** TEXT EXTRACT **
Aspects of Hip Hop culture has long been a popular dissertation topic for doctoral candidates at the university. Academics like to climb down into the trenches and analyse new and emerging musical trends and patterns. It's a great source of unexplored raw material for contemporary musicologists.

Now Hip Hop music is finding its way into the formal classrooms of traditional conservatory programs. The once radical art form is becoming institutionalized, codified, and presumably formalized into mainstream text-books. Hip Hop music can be studied for college credit, and is approved for Title IV funding from Federally guaranteed financial-aid programs. The antiestablishmentarianism of Rap is history as the academe fully embraces the Hip Hop genre.

The McNally Smith College of Music in St. Paul, Minnesota is now the first school in the nation to offer an accredited diploma program with a focus on the performance of Hip Hop music. It's the brainchild of their college President, Harry Chalmiers (who happens to be a former classmate of mine at Berklee and the New England Conservatory).

Chalmiers recently held a press conference for CNN and made the point, "This is a very important art form that is not going away." Chalmiers then went on to stress...

** DATASET CONTENT **
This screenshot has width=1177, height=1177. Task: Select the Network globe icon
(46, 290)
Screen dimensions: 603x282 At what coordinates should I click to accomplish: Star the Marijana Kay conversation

** WHAT IS REQUIRED **
Revise the Hip Hop text between "The McNally Smith" and "on to stress...", inclusive, changing "press conference" to "media briefing". The listing has no connection to the Hip Hop text.

** RESPONSE TO THE EXERCISE **
The McNally Smith College of Music in St. Paul, Minnesota is now the first school in the nation to offer an accredited diploma program with a focus on the performance of Hip Hop music. It's the brainchild of their college President, Harry Chalmiers (who happens to be a former classmate of mine at Berklee and the New England Conservatory).

Chalmiers recently held a media briefing for CNN and made the point, "This is a very important art form that is not going away." Chalmiers then went on to stress...